▶ [Records shown]:
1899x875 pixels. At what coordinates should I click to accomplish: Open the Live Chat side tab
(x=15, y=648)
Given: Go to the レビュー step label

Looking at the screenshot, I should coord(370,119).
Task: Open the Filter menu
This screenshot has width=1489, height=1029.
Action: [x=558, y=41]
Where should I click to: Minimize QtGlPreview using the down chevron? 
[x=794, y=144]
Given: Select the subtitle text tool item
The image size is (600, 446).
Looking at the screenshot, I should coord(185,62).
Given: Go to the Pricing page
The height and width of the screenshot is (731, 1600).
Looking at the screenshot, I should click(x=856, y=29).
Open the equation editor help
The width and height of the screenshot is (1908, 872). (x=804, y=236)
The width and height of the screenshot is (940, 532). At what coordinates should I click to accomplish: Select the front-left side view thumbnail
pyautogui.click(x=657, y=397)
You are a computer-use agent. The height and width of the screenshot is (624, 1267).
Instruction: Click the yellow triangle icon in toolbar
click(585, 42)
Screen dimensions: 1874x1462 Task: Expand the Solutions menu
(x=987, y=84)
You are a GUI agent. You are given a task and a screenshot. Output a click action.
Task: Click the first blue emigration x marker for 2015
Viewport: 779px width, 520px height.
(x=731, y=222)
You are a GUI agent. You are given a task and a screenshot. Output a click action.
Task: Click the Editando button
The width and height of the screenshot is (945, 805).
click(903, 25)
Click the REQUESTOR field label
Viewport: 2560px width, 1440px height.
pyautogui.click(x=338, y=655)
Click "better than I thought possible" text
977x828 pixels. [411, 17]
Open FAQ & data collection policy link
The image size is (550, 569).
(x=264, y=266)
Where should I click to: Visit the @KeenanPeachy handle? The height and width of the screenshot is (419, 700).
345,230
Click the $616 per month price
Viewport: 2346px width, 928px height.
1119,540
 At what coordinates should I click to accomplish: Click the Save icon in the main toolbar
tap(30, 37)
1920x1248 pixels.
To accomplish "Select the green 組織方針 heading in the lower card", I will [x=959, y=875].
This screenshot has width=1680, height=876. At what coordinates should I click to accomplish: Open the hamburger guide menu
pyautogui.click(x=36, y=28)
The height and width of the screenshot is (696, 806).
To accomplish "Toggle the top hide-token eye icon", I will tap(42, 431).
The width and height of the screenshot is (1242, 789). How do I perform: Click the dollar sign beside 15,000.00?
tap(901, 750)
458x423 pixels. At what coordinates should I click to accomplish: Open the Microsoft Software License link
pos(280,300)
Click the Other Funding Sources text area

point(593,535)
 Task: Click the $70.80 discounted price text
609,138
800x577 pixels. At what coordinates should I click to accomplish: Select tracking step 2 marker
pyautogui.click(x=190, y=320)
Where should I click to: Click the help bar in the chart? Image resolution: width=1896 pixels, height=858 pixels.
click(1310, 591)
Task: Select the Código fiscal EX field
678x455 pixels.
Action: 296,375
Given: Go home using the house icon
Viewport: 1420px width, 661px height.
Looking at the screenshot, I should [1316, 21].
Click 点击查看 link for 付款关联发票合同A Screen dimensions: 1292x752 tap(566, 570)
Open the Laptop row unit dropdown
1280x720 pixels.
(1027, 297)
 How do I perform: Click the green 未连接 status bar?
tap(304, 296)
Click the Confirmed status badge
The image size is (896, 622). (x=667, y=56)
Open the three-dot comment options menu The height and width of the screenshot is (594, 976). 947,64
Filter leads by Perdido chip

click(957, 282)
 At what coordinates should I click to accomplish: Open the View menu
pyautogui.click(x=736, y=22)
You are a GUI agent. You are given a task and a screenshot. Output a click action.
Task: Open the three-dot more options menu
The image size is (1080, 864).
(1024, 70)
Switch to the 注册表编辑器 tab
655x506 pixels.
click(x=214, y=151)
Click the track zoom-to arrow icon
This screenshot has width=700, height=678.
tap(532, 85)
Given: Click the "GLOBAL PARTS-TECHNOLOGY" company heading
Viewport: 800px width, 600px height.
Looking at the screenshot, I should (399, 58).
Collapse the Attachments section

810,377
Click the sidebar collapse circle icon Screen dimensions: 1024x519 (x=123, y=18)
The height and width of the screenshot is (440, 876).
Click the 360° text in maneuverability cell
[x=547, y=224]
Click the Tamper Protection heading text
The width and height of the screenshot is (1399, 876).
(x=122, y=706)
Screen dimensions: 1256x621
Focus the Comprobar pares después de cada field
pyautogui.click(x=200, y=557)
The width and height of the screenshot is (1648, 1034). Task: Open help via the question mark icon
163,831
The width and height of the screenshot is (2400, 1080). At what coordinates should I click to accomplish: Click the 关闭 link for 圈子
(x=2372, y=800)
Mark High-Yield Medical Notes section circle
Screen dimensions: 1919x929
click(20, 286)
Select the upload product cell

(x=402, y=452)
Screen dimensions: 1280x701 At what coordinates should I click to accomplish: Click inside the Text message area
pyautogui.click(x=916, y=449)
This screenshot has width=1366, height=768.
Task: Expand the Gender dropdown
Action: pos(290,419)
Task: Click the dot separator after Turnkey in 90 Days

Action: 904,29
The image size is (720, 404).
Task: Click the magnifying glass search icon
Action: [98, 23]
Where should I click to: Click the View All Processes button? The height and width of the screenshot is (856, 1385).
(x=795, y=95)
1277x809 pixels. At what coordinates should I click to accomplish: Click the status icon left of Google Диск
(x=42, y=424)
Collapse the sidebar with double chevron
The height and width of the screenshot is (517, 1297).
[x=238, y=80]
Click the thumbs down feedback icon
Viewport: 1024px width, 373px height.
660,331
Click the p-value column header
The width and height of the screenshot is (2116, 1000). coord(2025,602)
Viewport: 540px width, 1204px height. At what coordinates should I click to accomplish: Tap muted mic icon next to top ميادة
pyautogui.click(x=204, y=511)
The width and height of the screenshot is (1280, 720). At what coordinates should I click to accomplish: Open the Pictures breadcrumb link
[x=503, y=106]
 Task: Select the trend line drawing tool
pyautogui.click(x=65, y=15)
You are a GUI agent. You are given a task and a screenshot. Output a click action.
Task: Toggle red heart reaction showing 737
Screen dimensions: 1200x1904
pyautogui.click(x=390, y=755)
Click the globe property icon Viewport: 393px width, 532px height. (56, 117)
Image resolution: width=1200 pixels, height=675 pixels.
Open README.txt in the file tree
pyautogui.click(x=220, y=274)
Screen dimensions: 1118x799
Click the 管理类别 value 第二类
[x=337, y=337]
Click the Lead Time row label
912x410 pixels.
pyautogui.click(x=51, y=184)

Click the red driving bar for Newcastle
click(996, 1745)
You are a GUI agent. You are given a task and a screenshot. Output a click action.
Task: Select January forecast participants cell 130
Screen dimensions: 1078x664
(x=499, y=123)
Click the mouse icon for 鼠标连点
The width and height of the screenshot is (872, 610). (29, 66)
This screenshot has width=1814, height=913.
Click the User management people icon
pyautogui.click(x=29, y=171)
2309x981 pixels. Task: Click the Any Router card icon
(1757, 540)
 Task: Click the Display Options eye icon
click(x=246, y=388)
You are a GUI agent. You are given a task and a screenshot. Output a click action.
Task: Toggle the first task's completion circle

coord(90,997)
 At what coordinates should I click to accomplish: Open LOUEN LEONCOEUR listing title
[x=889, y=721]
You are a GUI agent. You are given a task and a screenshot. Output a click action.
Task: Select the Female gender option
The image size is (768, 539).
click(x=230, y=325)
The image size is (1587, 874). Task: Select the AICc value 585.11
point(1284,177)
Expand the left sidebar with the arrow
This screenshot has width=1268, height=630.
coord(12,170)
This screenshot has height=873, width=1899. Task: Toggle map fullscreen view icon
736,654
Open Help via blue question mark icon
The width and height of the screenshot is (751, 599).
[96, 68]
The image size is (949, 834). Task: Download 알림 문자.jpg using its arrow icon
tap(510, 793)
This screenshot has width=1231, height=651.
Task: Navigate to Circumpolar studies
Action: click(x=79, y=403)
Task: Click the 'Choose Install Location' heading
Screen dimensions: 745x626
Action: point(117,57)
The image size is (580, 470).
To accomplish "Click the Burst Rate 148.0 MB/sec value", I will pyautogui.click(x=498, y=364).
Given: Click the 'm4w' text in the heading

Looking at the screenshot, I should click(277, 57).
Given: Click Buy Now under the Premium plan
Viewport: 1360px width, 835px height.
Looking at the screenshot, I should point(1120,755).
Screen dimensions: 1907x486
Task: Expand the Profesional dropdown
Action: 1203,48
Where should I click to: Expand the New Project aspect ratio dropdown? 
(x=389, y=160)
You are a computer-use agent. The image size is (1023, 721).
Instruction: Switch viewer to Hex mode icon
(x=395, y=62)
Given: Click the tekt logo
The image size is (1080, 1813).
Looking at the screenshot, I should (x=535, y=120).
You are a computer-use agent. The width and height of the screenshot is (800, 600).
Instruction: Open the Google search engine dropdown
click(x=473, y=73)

▶ [The problem]:
Return every line of the data above in which "computer" appears.

▶ [Your solution]:
You are a computer-use agent. The height and width of the screenshot is (624, 1267).
You are a computer-use agent. The image size is (1023, 721).
You are a computer-use agent. The width and height of the screenshot is (800, 600).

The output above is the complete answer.